Our infrastructure implements an "active-active" strategy, rather than an "active-passive" which is also commonly used in scenarios where geographic redundancy is required. This means that every deployed instance of our authorization processing service and its dependencies actively handle a portion of production traffic. We can re-route traffic at various layers in our stack, and we continuously exercise this capability by shifting a small fraction of our authorization traffic between geographical regions. This continuous testing gives us confidence in our ability to perform full failovers when needed.
On the resiliency front, we make extensive use of automated retry mechanisms, circuit breakers, and fail-over mechanisms. Automated retries prevent transient failures from becoming critical issues, allowing applications to recover gracefully from brief interruptions. Circuit breakers protect our system from cascading failures - when we detect that a dependency is struggling, we temporarily stop routing requests to it and fail over to instances in other regions. For latency-critical applications, we employ request hedging - if a dependency in the local region hasn't responded within a specified timeout, we automatically dispatch a backup request to another region and use whichever response arrives first.
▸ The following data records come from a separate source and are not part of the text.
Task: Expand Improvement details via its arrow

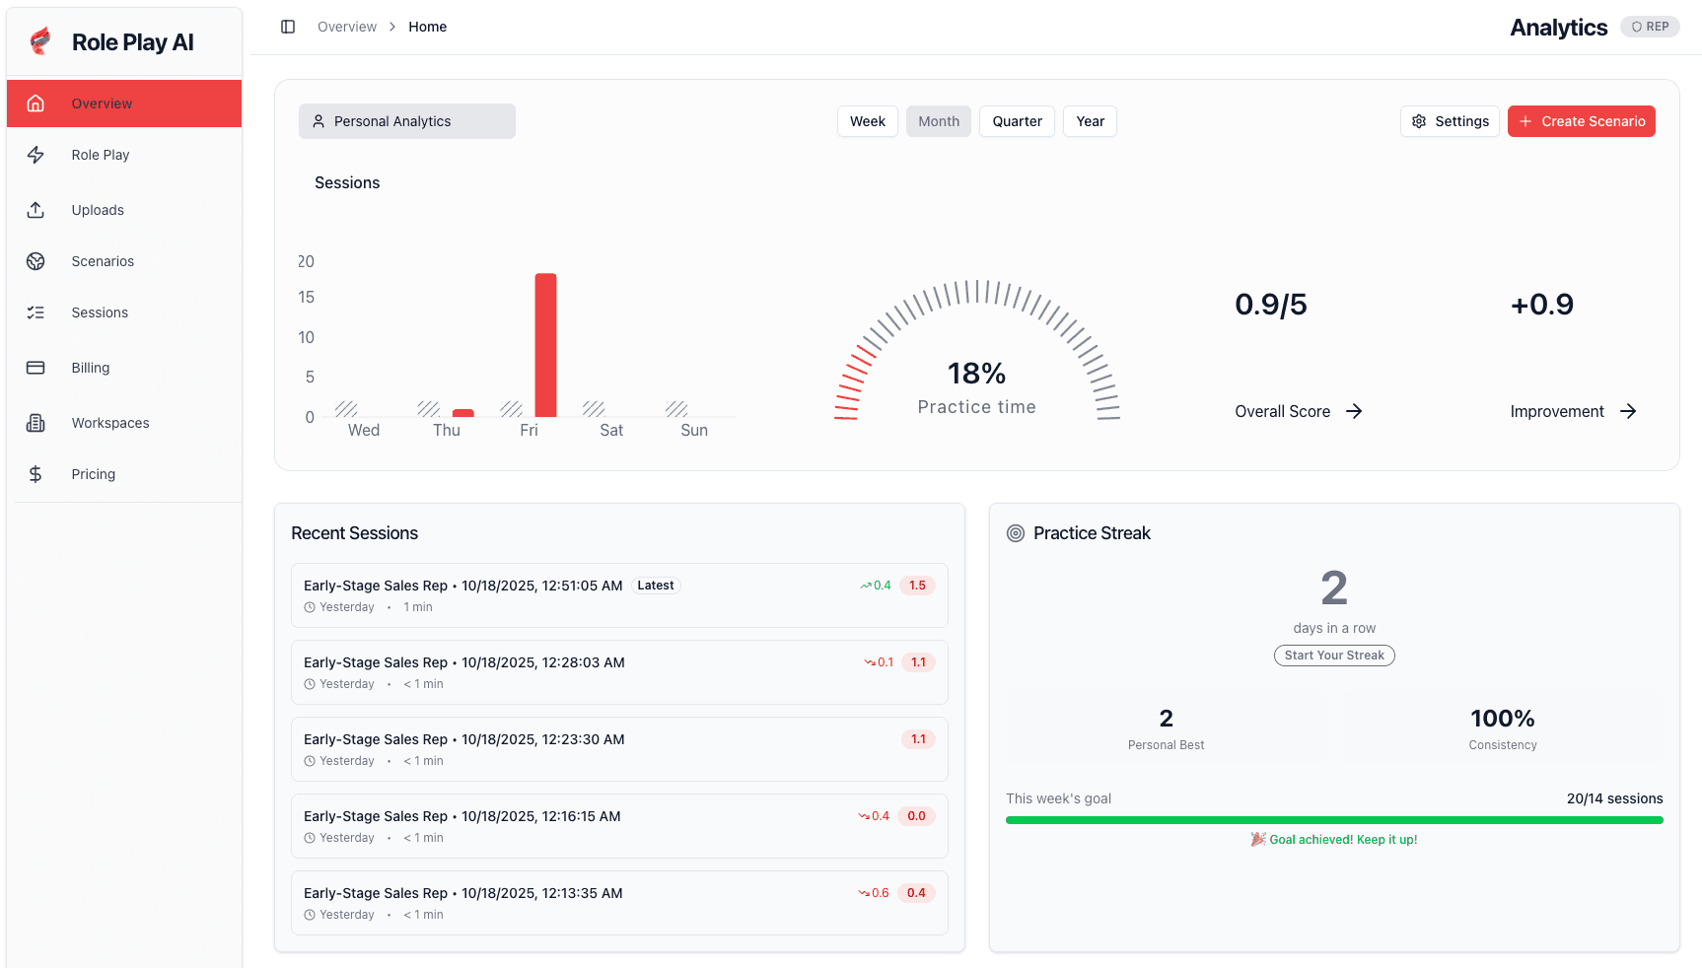Action: (x=1629, y=411)
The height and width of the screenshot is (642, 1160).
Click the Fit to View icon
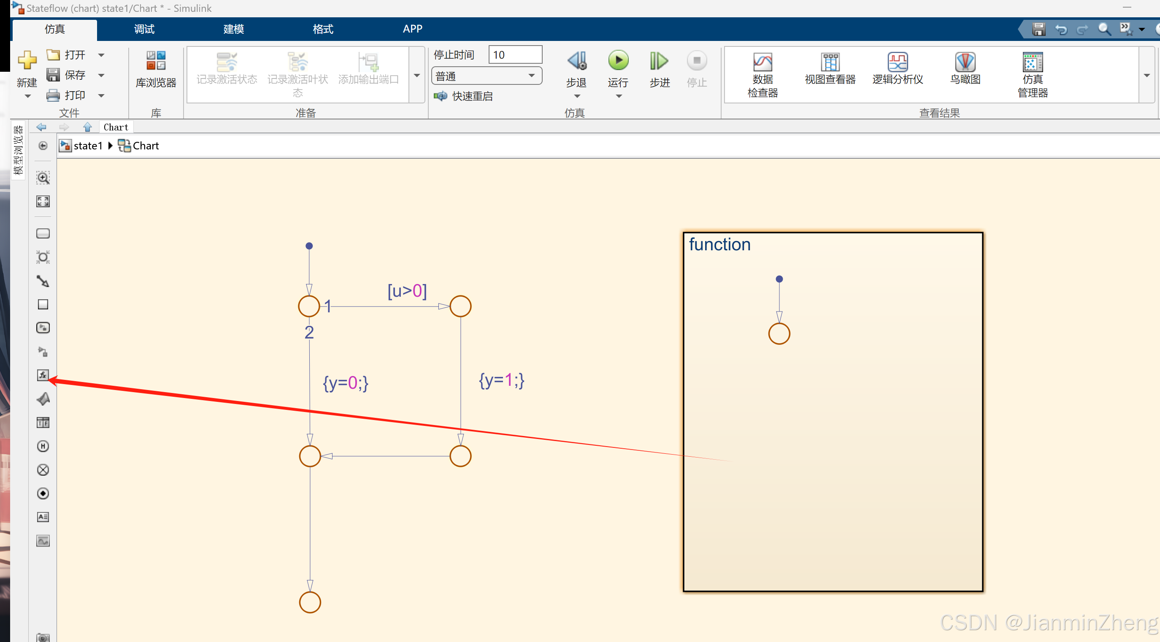click(43, 201)
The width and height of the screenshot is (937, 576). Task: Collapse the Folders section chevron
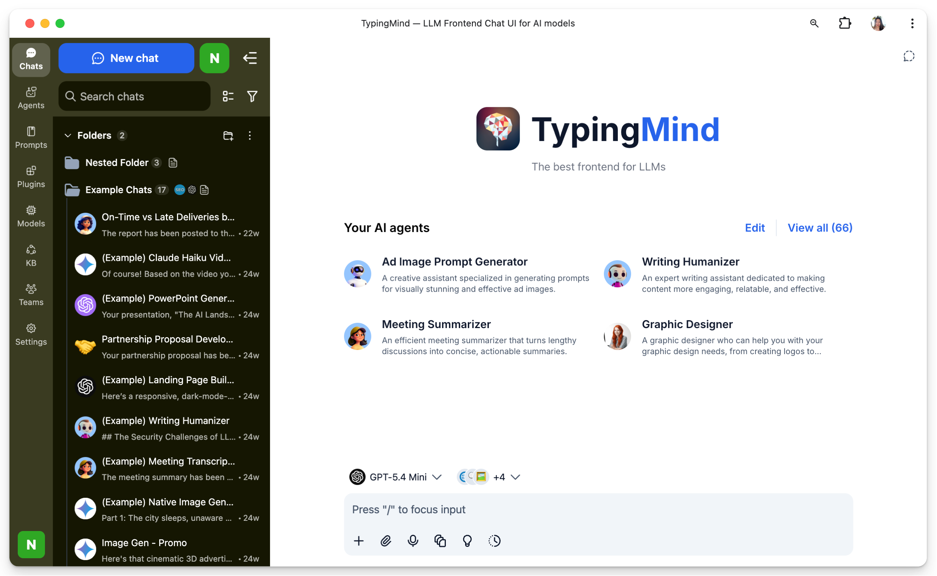pos(68,136)
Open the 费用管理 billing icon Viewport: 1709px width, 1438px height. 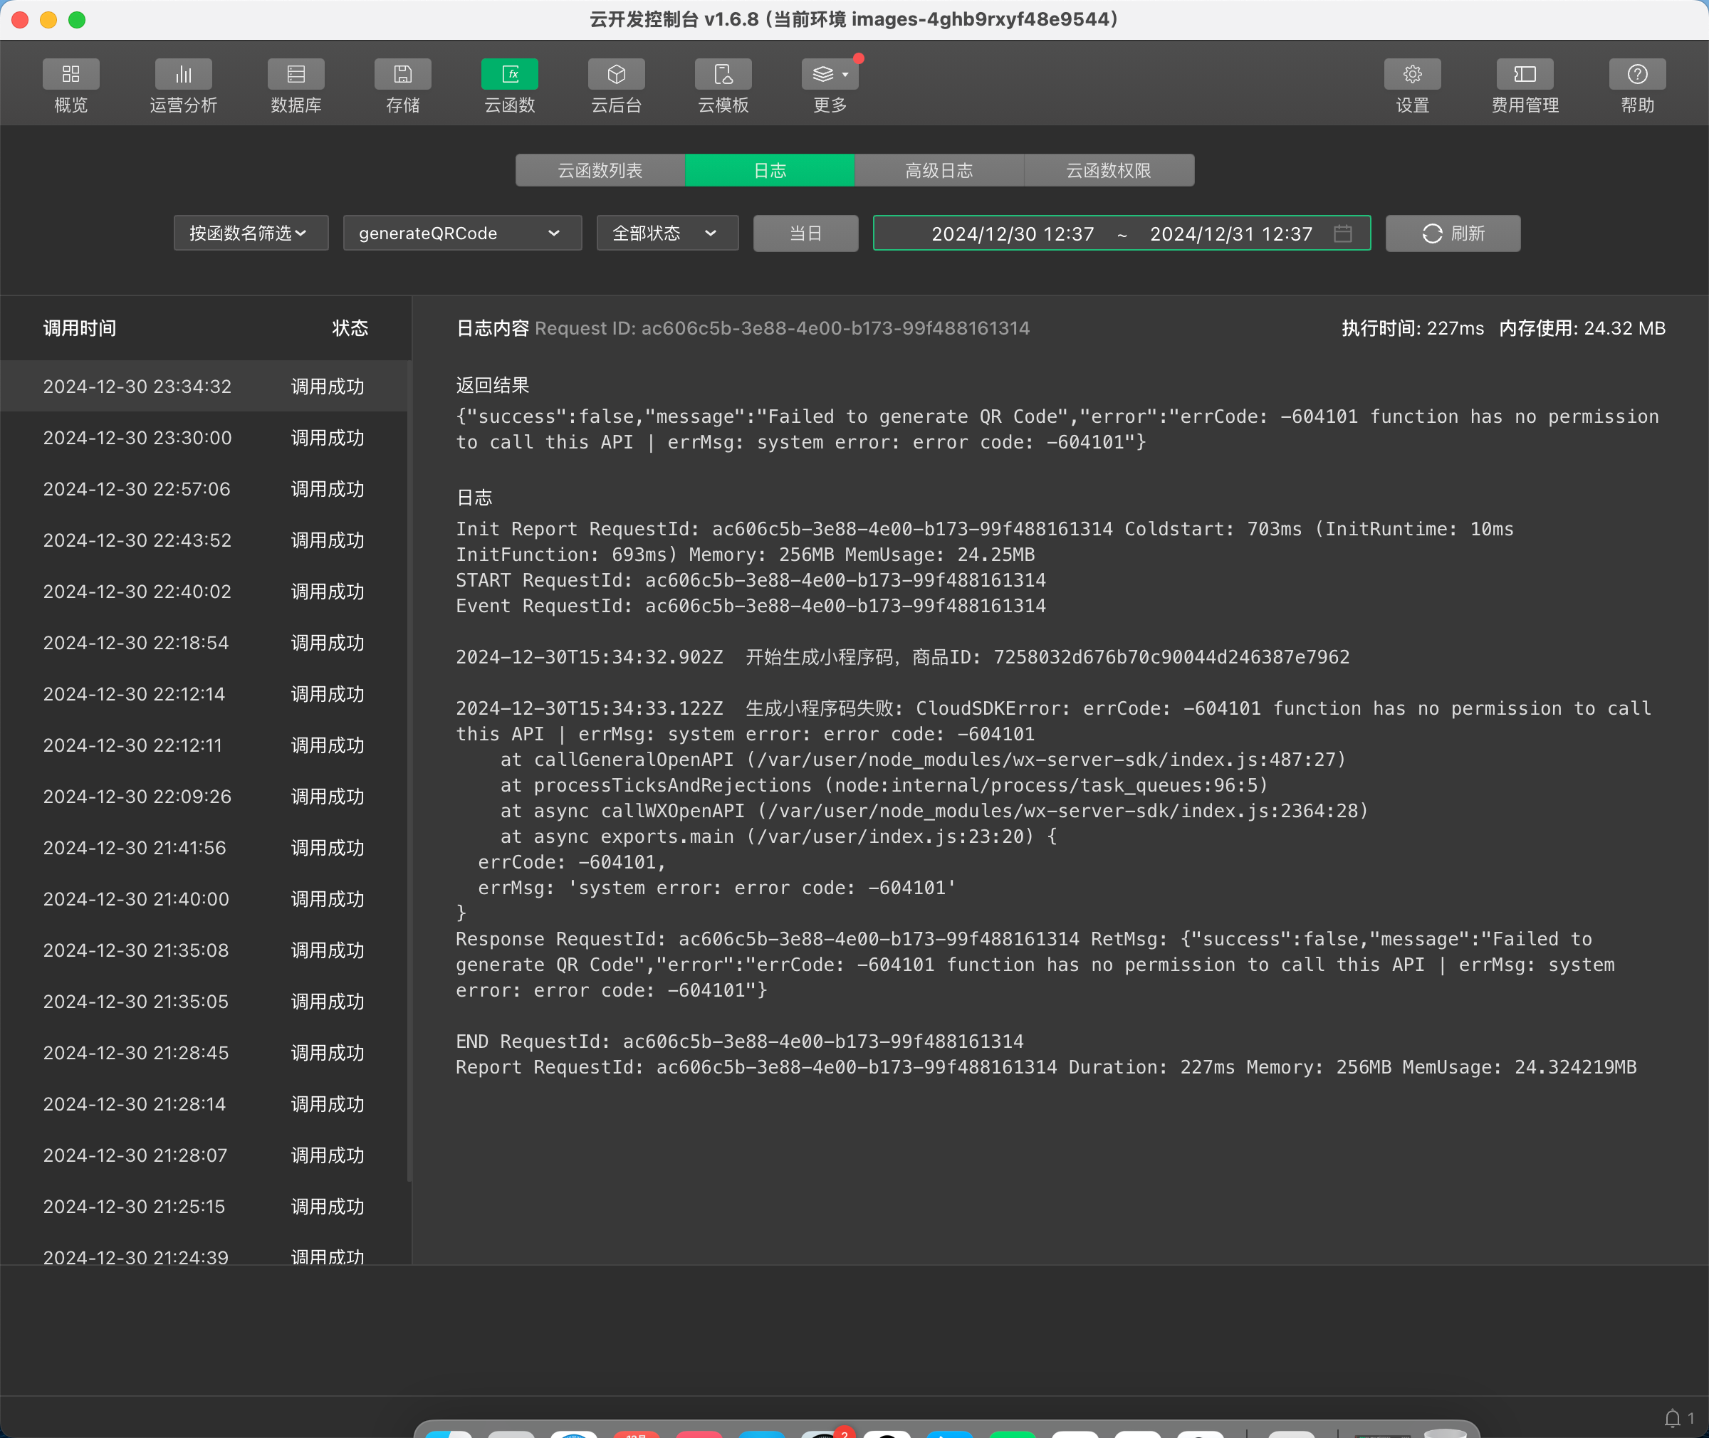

It is the combination of the redundancy and resiliency strategies that allows us to reach high uptime while maintaining a scalable system.
Conclusion
In this post we discussed the intricacies of building a modern card authorization platform - how card networks each adapt the ISO 8583 specification, how Lithic avoids building vendor-specific interfaces by normalizing incoming messages at our system's edge, how we perform different types of authorization checks, and how we keep the whole system reliable. The key is balancing competing demands: respecting network-specific capabilities while providing a clean, modern API; maintaining high availability while processing complex authorization rules; scaling horizontally while ensuring consistency. Through our multi-layered authorization processing and focus on redundancy and resiliency, we've built an authorization platform that serves as a solid foundation for modern card programs. We’ll dive deeper into Lithic’s Rules Engine and its capabilities in one of the next posts.